Low, moder­ately low birth­weight rates increased 2014-2016 for all race, Hispanic-origin groups

THURSDAY, March 22, 2018 (HealthDay News) -- From 2014 to 2016 there was an increase in the singleton low birth­weight rate, which was mainly due to increases in the rate of moder­ately low birth­weight, according to a March data brief published by the U.S. Centers for Disease Control and Prevention's National Center for Health Statistics (NCHS).

Lindsay S. Womack, Ph.D., from the NCHS in Hyattsville, Md., and colleagues used data from the National Vital Statistics System to examine singleton low birth­weight rates by race and Hispanic origin from 2006 to 2016.

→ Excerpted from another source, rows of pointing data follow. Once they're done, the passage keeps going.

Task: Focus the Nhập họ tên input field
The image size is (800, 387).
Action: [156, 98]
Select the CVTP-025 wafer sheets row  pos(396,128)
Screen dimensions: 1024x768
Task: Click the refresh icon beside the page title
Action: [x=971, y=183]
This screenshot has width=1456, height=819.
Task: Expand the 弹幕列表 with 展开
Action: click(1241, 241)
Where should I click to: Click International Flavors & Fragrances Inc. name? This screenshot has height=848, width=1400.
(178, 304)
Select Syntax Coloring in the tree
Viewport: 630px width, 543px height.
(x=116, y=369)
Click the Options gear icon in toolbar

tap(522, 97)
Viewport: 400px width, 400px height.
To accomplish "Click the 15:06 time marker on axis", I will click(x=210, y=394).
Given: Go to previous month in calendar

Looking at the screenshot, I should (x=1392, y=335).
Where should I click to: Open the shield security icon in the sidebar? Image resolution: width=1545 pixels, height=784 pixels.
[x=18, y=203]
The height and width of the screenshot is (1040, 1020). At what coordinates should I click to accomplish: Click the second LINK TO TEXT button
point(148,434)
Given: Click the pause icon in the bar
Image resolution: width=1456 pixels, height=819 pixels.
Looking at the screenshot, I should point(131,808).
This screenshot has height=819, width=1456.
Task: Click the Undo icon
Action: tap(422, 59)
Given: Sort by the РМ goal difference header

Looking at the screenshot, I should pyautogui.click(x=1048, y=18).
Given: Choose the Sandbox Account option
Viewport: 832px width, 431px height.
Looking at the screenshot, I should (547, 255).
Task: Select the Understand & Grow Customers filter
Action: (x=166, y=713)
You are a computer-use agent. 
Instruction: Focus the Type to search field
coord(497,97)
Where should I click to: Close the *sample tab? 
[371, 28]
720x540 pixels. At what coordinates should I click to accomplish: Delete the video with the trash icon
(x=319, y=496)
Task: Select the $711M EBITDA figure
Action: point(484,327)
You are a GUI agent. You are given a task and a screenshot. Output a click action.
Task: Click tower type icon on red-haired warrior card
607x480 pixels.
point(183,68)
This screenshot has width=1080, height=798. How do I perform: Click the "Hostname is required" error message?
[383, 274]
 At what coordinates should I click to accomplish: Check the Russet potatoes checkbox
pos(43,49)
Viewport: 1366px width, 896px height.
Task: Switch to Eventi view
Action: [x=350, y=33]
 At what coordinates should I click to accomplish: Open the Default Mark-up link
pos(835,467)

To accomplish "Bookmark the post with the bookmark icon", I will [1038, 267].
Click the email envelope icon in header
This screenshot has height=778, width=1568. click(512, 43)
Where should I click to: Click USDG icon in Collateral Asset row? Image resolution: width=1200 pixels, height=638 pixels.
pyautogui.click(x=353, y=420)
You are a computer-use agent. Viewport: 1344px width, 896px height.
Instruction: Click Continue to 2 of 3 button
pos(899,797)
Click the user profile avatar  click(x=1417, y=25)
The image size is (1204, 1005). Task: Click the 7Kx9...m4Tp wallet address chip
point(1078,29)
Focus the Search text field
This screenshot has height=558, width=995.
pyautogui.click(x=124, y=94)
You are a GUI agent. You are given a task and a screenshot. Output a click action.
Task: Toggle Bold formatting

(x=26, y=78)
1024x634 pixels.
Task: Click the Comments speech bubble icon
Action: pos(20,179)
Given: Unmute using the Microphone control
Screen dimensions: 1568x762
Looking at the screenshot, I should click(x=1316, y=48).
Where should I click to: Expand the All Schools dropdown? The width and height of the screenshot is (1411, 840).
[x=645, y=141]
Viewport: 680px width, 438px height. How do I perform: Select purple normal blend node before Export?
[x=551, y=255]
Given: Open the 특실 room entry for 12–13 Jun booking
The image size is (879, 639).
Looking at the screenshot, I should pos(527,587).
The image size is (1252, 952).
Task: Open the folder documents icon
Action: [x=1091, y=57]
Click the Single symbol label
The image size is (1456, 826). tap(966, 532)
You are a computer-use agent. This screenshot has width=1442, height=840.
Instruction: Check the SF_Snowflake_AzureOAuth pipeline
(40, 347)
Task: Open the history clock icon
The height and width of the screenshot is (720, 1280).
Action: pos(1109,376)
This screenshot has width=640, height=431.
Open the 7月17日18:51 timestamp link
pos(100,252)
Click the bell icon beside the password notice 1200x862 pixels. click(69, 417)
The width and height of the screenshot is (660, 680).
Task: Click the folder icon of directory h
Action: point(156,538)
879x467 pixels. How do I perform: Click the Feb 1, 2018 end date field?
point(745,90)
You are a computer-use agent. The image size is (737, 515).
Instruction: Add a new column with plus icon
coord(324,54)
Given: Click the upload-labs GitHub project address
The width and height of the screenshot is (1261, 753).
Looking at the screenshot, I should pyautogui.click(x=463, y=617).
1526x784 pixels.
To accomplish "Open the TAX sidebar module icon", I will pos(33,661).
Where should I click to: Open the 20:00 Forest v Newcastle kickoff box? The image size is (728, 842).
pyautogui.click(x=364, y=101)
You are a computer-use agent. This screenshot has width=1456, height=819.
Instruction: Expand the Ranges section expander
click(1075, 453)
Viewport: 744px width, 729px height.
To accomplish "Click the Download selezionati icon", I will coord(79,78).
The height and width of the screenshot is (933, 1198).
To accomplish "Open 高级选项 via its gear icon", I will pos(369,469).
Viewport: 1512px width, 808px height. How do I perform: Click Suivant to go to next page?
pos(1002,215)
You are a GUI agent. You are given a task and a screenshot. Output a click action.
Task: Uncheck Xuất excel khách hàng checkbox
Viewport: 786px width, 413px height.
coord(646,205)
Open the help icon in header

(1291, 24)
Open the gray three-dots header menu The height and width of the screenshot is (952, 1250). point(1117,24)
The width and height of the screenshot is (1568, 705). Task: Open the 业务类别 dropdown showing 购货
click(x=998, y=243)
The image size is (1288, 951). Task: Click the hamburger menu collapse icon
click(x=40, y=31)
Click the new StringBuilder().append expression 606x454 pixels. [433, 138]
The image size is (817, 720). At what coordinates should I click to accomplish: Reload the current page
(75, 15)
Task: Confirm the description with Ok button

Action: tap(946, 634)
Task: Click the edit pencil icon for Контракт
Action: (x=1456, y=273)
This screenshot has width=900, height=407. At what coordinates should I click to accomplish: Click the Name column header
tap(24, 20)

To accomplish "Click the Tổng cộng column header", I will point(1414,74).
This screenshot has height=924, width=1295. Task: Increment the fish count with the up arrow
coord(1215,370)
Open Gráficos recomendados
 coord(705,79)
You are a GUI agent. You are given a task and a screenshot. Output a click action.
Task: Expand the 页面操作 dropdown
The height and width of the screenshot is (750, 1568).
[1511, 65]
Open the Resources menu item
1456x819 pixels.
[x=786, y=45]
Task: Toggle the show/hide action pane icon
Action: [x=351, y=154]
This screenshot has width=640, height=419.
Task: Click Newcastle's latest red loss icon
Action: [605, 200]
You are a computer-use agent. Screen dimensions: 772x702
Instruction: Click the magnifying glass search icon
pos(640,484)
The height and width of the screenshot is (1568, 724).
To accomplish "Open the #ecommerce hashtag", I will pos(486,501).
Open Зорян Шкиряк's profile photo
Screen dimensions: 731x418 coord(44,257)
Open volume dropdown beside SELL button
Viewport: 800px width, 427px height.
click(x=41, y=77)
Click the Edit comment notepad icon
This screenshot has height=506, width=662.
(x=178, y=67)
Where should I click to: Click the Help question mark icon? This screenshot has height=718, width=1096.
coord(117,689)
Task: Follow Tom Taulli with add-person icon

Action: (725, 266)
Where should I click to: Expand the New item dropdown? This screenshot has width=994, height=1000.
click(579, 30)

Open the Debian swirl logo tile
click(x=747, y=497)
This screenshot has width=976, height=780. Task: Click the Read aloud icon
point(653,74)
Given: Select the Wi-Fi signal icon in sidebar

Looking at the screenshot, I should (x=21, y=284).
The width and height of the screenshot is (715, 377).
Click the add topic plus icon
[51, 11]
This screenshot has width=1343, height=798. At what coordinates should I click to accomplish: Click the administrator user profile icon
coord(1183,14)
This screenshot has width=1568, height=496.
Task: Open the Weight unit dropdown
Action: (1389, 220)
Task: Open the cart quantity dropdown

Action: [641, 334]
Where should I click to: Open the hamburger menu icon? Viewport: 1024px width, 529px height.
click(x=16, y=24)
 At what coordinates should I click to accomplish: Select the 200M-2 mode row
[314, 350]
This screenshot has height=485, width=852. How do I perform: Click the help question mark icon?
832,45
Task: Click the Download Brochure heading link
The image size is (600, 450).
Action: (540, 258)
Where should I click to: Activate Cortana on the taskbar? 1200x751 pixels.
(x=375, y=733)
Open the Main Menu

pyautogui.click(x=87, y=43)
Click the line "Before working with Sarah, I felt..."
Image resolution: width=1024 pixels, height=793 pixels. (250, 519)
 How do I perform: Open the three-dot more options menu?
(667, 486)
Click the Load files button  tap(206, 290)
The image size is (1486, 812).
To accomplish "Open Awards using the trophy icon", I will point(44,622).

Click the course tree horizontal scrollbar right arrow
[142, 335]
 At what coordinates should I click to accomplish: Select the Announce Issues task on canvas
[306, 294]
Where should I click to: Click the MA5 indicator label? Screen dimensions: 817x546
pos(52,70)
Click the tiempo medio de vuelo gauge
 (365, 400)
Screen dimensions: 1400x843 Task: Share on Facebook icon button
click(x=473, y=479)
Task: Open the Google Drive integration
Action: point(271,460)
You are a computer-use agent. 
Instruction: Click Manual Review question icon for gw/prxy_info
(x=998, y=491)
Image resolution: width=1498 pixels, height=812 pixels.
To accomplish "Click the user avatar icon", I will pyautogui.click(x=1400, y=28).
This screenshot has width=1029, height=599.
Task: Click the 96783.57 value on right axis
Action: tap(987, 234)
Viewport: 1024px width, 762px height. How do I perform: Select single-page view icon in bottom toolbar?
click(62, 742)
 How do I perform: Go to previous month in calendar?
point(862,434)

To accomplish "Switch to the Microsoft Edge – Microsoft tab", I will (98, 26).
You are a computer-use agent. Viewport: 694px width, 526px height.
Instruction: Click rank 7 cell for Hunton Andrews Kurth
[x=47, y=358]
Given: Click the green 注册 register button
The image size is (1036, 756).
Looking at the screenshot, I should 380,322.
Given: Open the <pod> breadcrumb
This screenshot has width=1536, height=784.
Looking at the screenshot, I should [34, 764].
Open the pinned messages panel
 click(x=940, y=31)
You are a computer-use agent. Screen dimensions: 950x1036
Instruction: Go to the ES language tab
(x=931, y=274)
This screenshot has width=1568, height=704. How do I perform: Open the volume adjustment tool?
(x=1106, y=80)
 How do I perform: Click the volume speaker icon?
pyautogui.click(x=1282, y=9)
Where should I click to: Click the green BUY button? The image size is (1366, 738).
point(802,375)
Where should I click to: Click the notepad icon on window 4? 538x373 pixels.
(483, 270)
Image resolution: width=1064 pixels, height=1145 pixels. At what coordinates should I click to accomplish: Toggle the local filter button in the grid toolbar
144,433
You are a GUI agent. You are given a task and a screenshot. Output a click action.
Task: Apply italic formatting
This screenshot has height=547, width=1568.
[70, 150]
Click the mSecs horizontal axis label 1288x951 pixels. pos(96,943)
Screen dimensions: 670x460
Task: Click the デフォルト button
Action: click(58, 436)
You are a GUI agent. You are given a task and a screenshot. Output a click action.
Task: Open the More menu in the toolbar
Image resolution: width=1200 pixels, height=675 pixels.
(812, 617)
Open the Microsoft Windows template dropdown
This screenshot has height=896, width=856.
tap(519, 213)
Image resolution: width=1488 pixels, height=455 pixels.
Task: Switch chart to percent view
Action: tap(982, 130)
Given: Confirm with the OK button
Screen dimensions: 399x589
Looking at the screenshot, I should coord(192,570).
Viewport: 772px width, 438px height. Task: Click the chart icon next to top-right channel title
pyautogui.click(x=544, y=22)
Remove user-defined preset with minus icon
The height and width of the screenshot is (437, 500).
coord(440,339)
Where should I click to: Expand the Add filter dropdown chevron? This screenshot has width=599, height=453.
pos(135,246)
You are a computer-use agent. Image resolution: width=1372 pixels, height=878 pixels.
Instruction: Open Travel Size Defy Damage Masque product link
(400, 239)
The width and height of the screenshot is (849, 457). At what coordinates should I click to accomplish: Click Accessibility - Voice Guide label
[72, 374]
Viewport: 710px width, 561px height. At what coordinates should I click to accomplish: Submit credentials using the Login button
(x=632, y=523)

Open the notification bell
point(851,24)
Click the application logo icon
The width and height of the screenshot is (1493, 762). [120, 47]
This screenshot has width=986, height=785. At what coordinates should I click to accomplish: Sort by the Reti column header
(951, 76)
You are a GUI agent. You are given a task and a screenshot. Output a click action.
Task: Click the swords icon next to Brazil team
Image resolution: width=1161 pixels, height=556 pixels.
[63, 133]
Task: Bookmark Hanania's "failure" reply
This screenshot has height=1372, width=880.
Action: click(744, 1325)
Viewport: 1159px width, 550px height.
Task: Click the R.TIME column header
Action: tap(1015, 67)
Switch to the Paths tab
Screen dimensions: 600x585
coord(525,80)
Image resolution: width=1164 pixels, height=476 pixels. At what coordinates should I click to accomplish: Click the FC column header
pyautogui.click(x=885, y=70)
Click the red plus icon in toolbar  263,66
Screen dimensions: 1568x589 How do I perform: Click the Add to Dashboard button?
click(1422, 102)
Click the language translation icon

The researchers found that the singleton low birth­weight (<2,500 g) rate declined from 2006 to 2014 (6.49 to 6.24 percent) and then increased in 2015 (6.34 percent) and 2016 (6.44 percent). The recent increase reflects an increase in the rate of moder­ately low birth­weight (1,500 to 2,499 g); during 2014 to 2016 the rate of very low birth­weight (<1,500 g) was stable. From 2014 to 2016, the low and moder­ately low birth­weight rates increased for each race and Hispanic-origin group. From 2006 to 2016, the rate of singleton low birth­weight was more than twice as high for non-Hispanic black versus non-Hispanic white infants.

"For each race and Hispanic-origin group, the increases in singleton low birth­weight were primarily driven by increases in MLBW moder­ately low birth­weight births," the authors write.